Wesley James "Jim" Liebeler (May 9, 1931 - September 25, 2002) was an American law professor at the University of California, Los Angeles (UCLA) and later at George Mason University. In 1964 he was one of the staff attorneys on the Warren Commission's inquiry into the assassination of President John F. Kennedy.

Liebeler was born in Langdon, North Dakota. He received a BA in 1953 from Macalester College and a JD in 1957 from the University of Chicago Law School. He was a member of the Order of the Coif and served on the University of Chicago Law Review editorial board. After graduating, he practiced law on Wall Street for the firm of Carter, Ledyard & Milburn, where he primarily worked on corporate litigation cases.

When Warren Commission attorneys were being hired, Liebeler was recommended to Assistant Counsel Howard Willens by the dean of the University of Chicago Law School, and was assigned to research the background of accused assassin Lee Harvey Oswald. A few weeks before the Commission released its summary findings in the Warren Report, Liebeler wrote a twenty-six page internal memo that included his detailed comments after reviewing galley proofs of Chapter 4 of the Report (the chapter was titled "The Assassin"). He essentially played the role of devil's advocate to identify what he viewed as weaknesses in the Commission's case against Oswald. This memo, later known as the "Liebeler Memorandum", was first published by David Lifton in a 1968 small-press book, Document Addendum to the Warren Report.

When Liebeler testified in 1977 before the House Select Committee on Assassinations (HSCA), he was asked about his memorandum and the concerns he had raised. He replied that they involved "problems ranging from matters of form and location of footnotes" to his feeling that the chapter "was overwritten in the sense that it made statements that could not really be supported by the nature of the underlying evidence." He said he worked with General Counsel J. Lee Rankin and other Commission attorneys to incorporate some of his suggested changes to Chapter 4 before the Report was made public.

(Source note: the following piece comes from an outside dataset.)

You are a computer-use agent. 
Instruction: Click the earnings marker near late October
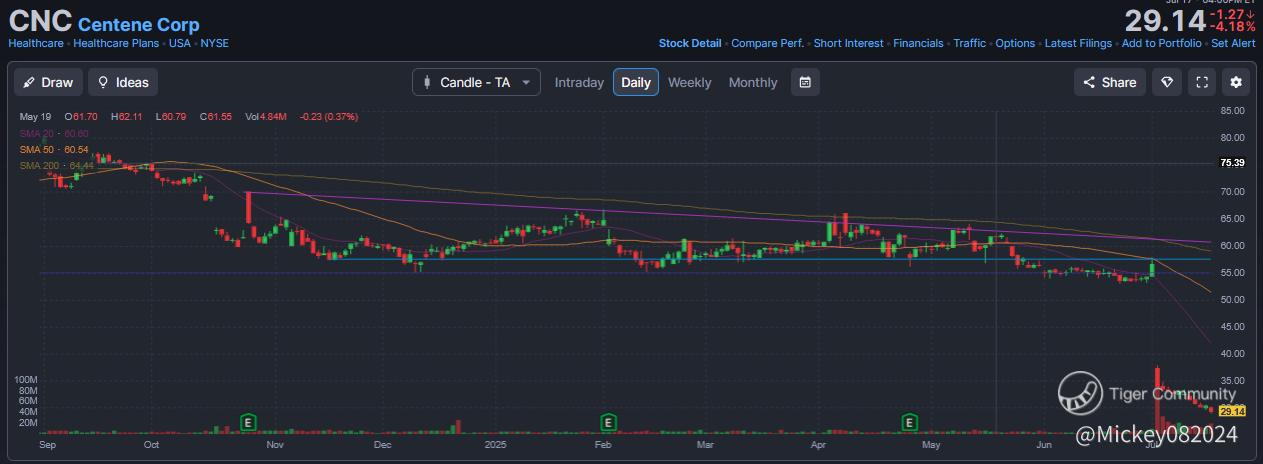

In 1965 Liebeler joined UCLA Law School, where he taught antitrust law for more than 30 years, eventually attaining the title of professor-emeritus. He took a leave from UCLA in 1975-76 to serve as director of the Office of Policy Planning and Evaluation within the Federal Trade Commission (FTC). He was successful in urging the FTC to challenge anticompetitive restraints enforced by state boards and commissions. In 1999 he joined George Mason's School of Law and taught courses in antitrust and constitutional political economy.

On September 25, 2002, Liebeler was killed along with his flight instructor when their Piper Twin Comanche crashed into New Hampshire's Lake Winnipesaukee. The National Transportation Safety Board summarized the probable cause of the accident: "The flight instructor's failure to maintain airplane control, which resulted in an uncontrolled collision with water."

Liebeler was survived by his wife Susan and their daughter and two sons.